This week we take a look at Grayham Puttock and Adam Jakes’ Longpig #1. Having recently completed a successful Kickstarter Campaign, this horror thriller about a mysterious family with a taste for the disturbing is now gearing up for the release of a second campaign. But is this really a delectable entree to a great new comic series or will it leave readers with a bitter taste?
Publisher: Don’t Look Now Comics
Writer: Grayham Puttock
Artist: Adam jakes (Art), Aljosa Tomic (Colours), Ken Reynolds (Letters), Andy Bloor (Design)
Price: Issue 2 coming soon to Kickstarter
Longpig tells the story of an enigmatic young woman, whose rare appearance in the local town acquires a lot of attention, but hides from them a deadly secret she and her family hold. However, while this mysterious lineage keep to themselves and little is known about them, little do they know that a group of men is currently meeting to arrange this family’s downfall. These men believe that someone close to one of them has been killed by this family. Is this true and, if so, is this an act they could feel a hunger to do again?

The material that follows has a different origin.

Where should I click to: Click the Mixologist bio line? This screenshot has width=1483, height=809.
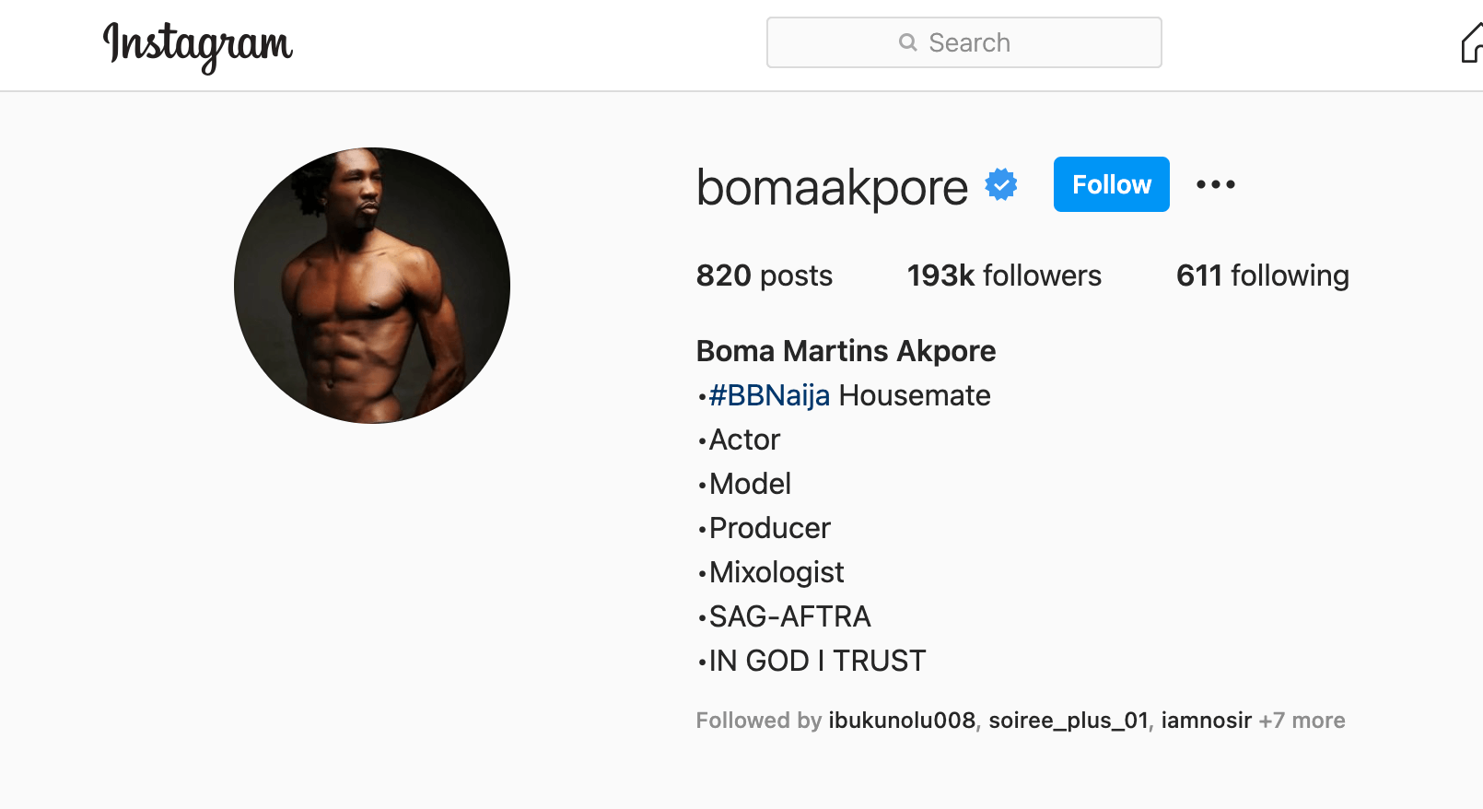777,572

Grayham Puttock has crafted a creepy and mysterious thriller within the pages of Longpig. Everything about the story, particularly its characters are incredibly enigmatic, with Puttock keeping the cards close to his chest as the story unfolds. However, this is an incredible draw as the unusual actions and dialogue make the family and those investigating them a real draw, forming a seriously engrossing plot that I was unable to stop. The big revelation at the end of this issue is shocking to say the least and leads to the writing’s only downside in that we don’t know how the story got to this point. Of course, that is such a minor concern given we may definitely see more of the past going forward.

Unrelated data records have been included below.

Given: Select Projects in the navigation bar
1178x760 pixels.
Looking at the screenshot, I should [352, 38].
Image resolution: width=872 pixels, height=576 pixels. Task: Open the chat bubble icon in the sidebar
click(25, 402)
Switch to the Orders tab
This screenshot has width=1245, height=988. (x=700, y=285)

As for the art, Adam Jakes’ style is fantastic if uncomfortably realistic. Like photos with a comic filter, it’s haunting how lifelike they are (although this makes sense when you delve into the issue’s back matter). As a result, and thanks also to Aljosa Tomic’s naturally bright colours, the characters are beautifully rendered, while they still have this ‘ugliness’ (for want of a better word) in their demeanour, further reaffirming this mystery about them.
Longpig’s first issue is an intriguing and addictive read as Puttock, Jakes and the team depict a mysteriously creepy family and the forces aligning against them beautifully. The intrigue behind the players in this issue and their visual depiction is so captivating that it will hook you by the end and have you on tenterhooks for the next instalment.